Le chef d’état-major de l’aviation japonaise, Toshio Tamogami, a été démis de ses fonctions vendredi après la publication d’un livre dans lequel il nie que son pays ait été un agresseur pendant la seconde guerre mondiale, a annoncé le ministre de la Défense.

« Ce qu’il a dit n’était pas adéquat en tant que chef d’état-major de l’aviation. Il ne doit pas rester à son poste », a déclaré le ministre, Yasukazu Hamada, au cours d’une conférence de presse annonçant cette éviction.

« Même s’il s’exprime personnellement, cela n’est pas adéquat », a renchéri devant la presse le Premier ministre japonais Taro Aso, autrefois connu pour ses opinions conservatrices sur la question.

Les propos de M. Tamogami, publiés dans un essai consacré aux « vérités de l’histoire contemporaine », sont de nature à irriter les voisins du Japon, notamment la Chine et les deux Corées, avec lesquels l’archipel entretient des rapports complexes à propos de l’Histoire.

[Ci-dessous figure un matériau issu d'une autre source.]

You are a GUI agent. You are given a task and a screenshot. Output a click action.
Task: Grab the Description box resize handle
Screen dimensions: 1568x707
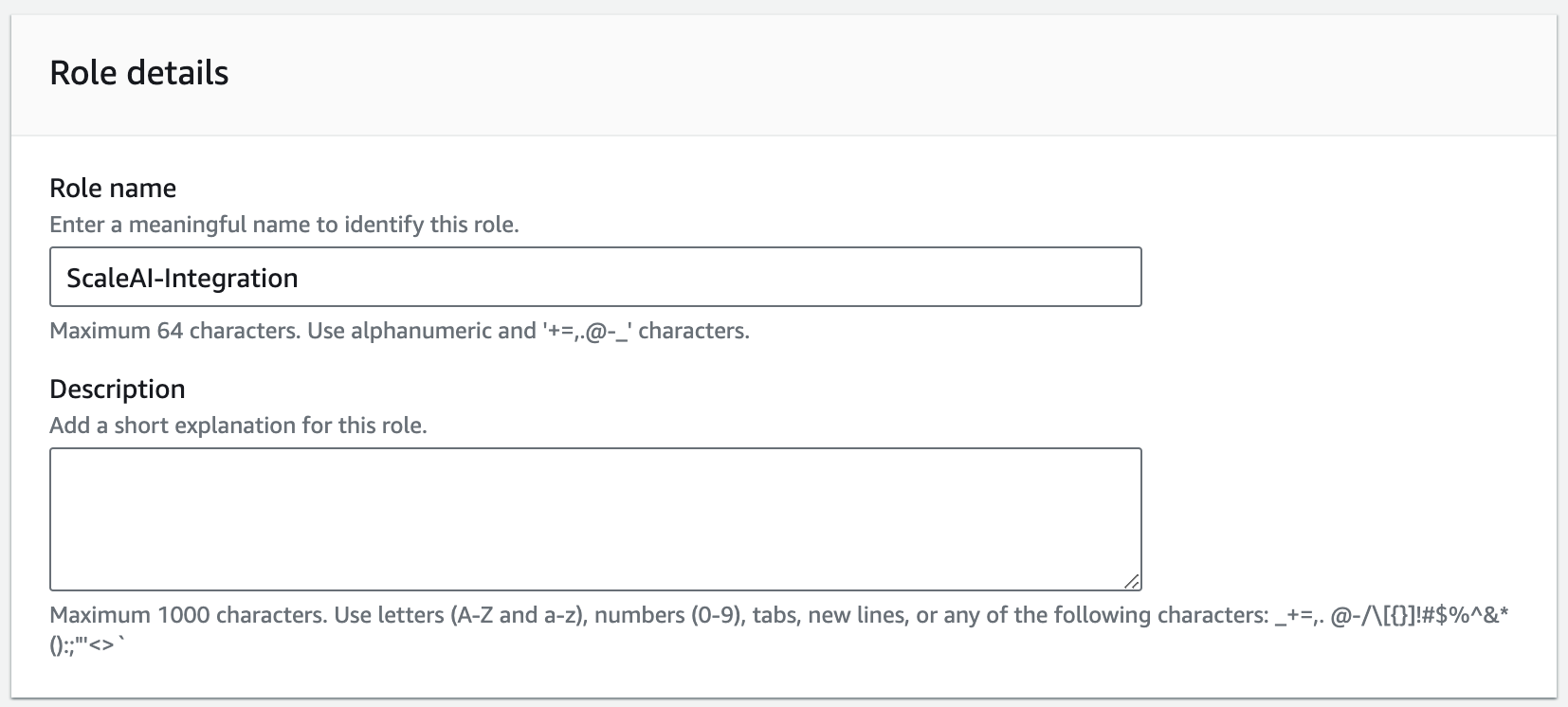pos(1132,581)
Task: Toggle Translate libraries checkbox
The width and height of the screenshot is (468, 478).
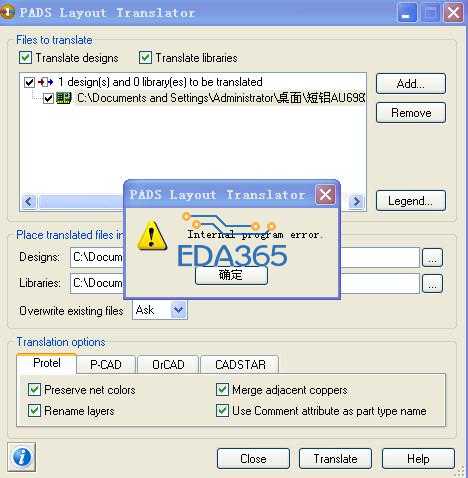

« Encore maintenant, trop de gens pensent que l' »agression » de notre pays a causé des souffrances insoutenables aux autres pays pendant la Grande guerre de l’Asie orientale », a notamment écrit M. Tamogami. « C’est certainement une accusation infondée de dire que notre pays a été un agresseur », a-t-il ajouté.

La « grande guerre de l’Asie orientale » est une expression parfois employée au Japon à propos des combats de la seconde guerre mondiale en Asie.

Taro Aso, lui-même auteur il y a quelques années de déclarations controversées au sujet du passé impérialiste du Japon, a affiché à son arrivée au pouvoir en septembre dernier sa volonté d’établir « la paix et la prospérité » en travaillant avec les autres pays de la région.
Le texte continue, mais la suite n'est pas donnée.